そう思いかけてボクはミレーヌ様にどうしてももらいたかったものがあったことを思い出す。それは。
「……チョコ」
つい口から出てしまった単語。そんなボクの言葉にミレーヌ様は怪訝そうに
「えっ? チョコ?」
とおうむ返しに聞いてくる。言ってしまってから後悔する。でも、明らかにミレーヌ様に聞かれてしまった以上、なかったことなんてできない。だからボクはなかったことにするのは諦めて次善の策――この場をうまく誤魔化すことを選んだ。
「はい。実はボク、甘いものに目がないんですよね。だから、何か一つプレゼントをくれるなら、ミレーヌ様からチョコレートがほしいな、なんちゃって」
これは嘘。ボクは別に甘いものが好きなわけじゃない。ただ、女の子であるミレーヌ様からバレンタインチョコを貰いたかった。貰って、少しでもボクのことを意識してくれてると勝手に錯覚して、自分の絶対に叶わない恋慕を少しでも埋めたかった。ただそれだけのためにミレーヌ様にチョコをねだっちゃった。
「……って、ただの従者がそんな我が儘、言っちゃダメですよね」
「いや、別にいいけど……ほんとにチョコレートなんかでいいの? さすがにもう少し高いものでも用意できるよ?」
ちょっと困ったような表情でミレーヌ様。その反応は、ほんとに2月にチョコレートを女の子から送る意味なんて知らないみたい。ちょっと残念。でも、むしろ少し安心もした。バレンタインを知らないミレーヌ様から2月にバレンタインチョコを貰うことは容易そうに思えたから。
――ずるいなぁ、ボク。正攻法では好きな人からバレンタインチョコなんてもらえないってわかってるから、騙すような感じでチョコレートをせしめようとするなんて。でも……このバレンタインチョコはアリエルだってもらえない。ボクじゃ絶対に勝てないと思ってたアリエルに勝ったような気がしてちょっと気持ちいいかも。

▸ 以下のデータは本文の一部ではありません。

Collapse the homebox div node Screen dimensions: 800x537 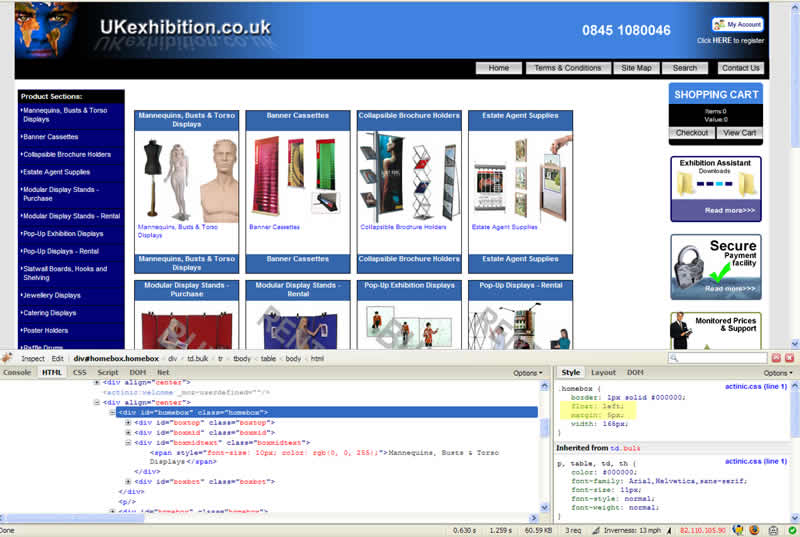point(113,412)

こんなことをしたって根本的には何も変わらないことくらいわかってる。だってそこにはミレーヌ様の「女の子としての思い」なんて乗ってないのだから。でも、形だけでよかった。形だけでもボクはバレンタインのある2月に最愛のミレーヌ様からバレンタインチョコを貰える。それだけじゃない、ボクはミレーヌ様の恋人であるアリエルさえも差し置いてこの世界で唯一、ミレーヌ様からバレンタインチョコを貰える。それは、最初から恋愛における負けが決まっていたボクにとってはこの上ない優越感を感じられた。
気を抜くと意地悪な笑みが零れ落ちそうになっちゃう。それを必死に堪えながら、ボクは無理やり穏やかな表情を浮かべてうなずく。

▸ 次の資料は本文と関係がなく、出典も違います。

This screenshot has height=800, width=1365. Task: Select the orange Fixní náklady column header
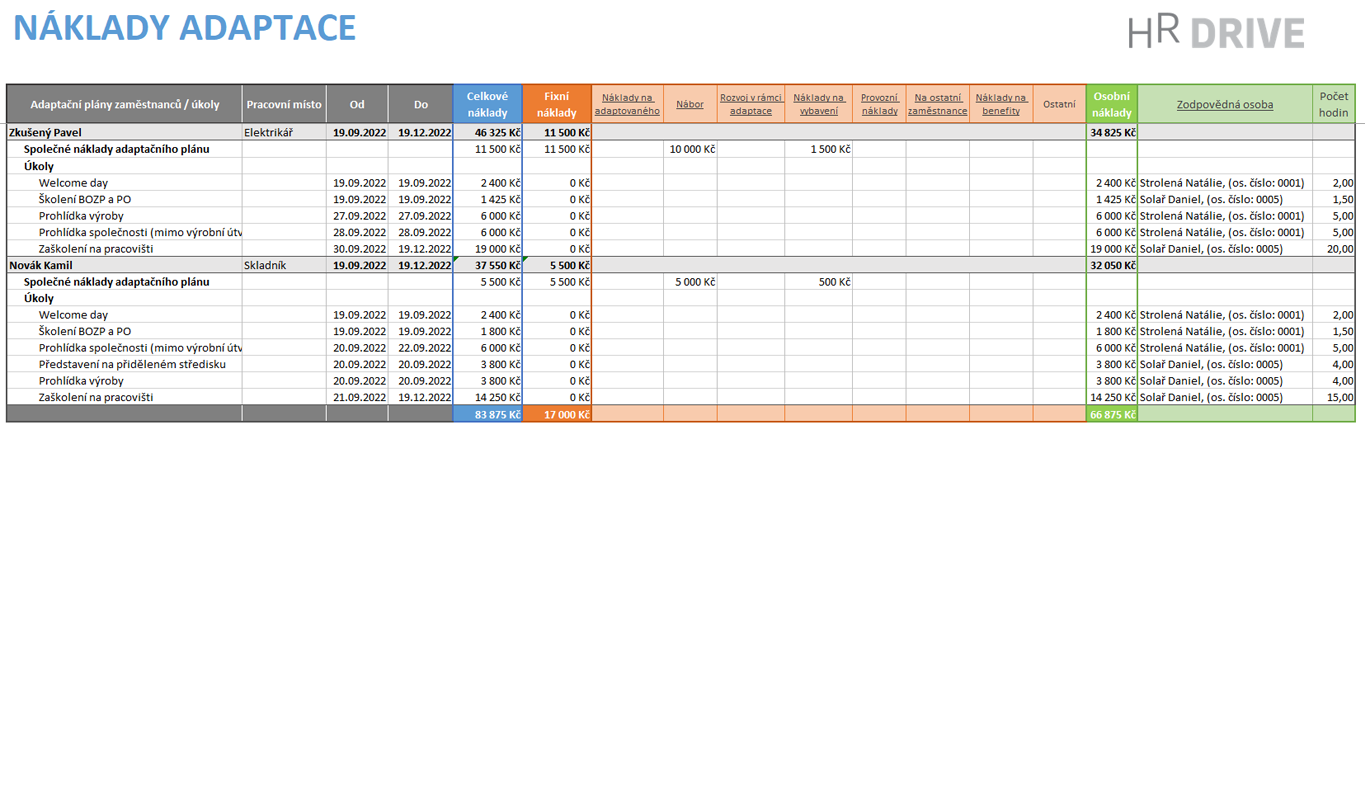tap(556, 104)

「はい。もし何かくれるなら、ミレーヌ様からチョコレートがほしいです!」
そんなボクのことを、何にも知らないミレーヌ様は慈しむような目で見つめて
「わかった。なら、満足してもらえるようなチョコレートを頑張って探すわね!」
なんて言ってくれる。
あーボクって、本当に悪い子だなぁ。でもこれもへんな夢をみちゃったのがすべていけない。これが終わったら、いつものミレーヌ様とアリエルの幸せを応援する「友人キャラ」に戻るから、今、この瞬間だけは悪い子のままで居させて。
ボクはそう、誰に言うでもないのに心の中で言い訳をした。
◇◆◇◆◇◆◇
ミレーヌとソラのそんな会話を聞きながら。チョコレートの入った小箱を持ったレムの手には力が入る。それは、バレンタインという異世界の慣習を知ったレムがソラに向けて、この日のために用意した品物だった。

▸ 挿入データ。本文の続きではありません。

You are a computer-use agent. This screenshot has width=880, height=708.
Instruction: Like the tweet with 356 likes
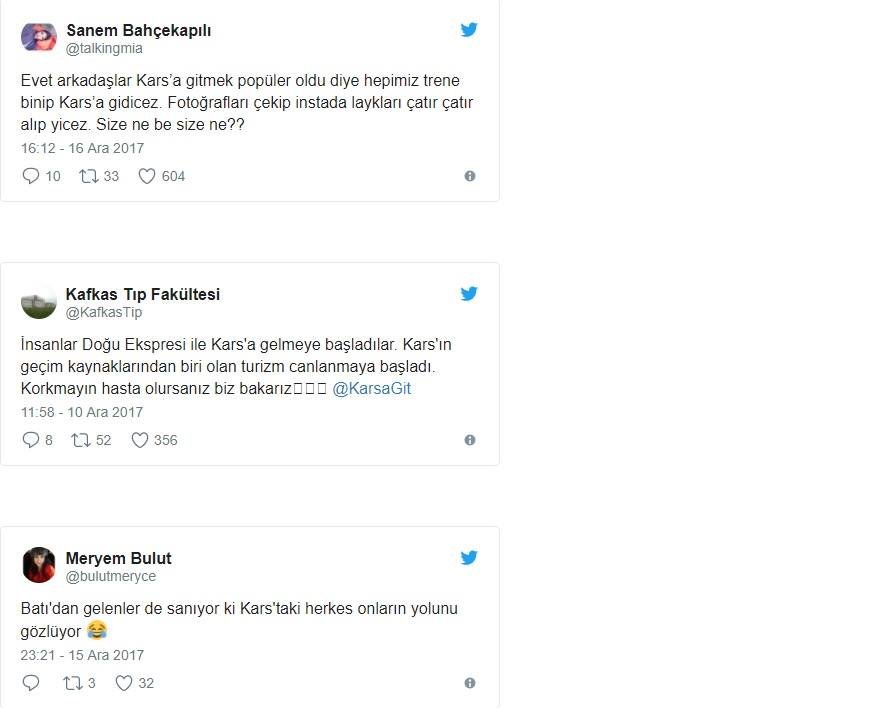tap(140, 440)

ーーどうせソラちゃんは本命の人からチョコなんてもらえないと思ったからレムがあげようと思ったのに。これは誤算なのですぅ。ソラちゃんが本命の相手からチョコを貰えるなら――もうレムからのチョコなんて、存在意義がないのですぅ。
目元から零れ落ちそうな涙をぐっとこらえて、そう自分を納得させるレム。
そしてレムは不意に、自分の握力で圧し潰しされ、もうとてもじゃないけれど誰かに贈れる状態じゃなくなっていた小箱の封を乱雑に開け、チョコを一粒だけ自分の口に放り込む。
「苦っ」
予想外の苦さに顔を顰めるレム。そんな彼女のひとりごとを聞いていた人なんて、朝早いランベンドルト邸には誰もいなかった。
ここまでお読みいただきありがとうございました。
一つのエピソードとしてはちょっと長めでしたが、ソラのバレンタインのエピソードを書いてみました。普段のソラはめちゃくちゃいい子なのですが、へんな夢を見ちゃった日くらいはこんな意地悪になっちゃったソラのことも許してあげてください。このエピソードについても感想などありましたら、↓の感想欄から教えてくださいね。
そして軽く宣伝。現在は執筆のリハビリも兼ねて『悪役令嬢、追放された聖女etcが徒党を組んで世界を滅ぼしちゃったのですが、やりすぎたので最初からやり直します! ※ただし、「私達が」とは言っていない。』( https://ncode.syosetu.com/n3565ip/)という作品をメインで書いています。魔王軍によって滅ぼされた時代からタイムスリップしてきた女の子が自分の母親と二人組で幸せになろうと奮闘する中で、知らず知らずのうちに魔王軍幹部になるはずだった女の子たちの心の傷を癒していく……といったお話になる予定。もしよかったらこちらも遊びに来てくださいね。ではでは!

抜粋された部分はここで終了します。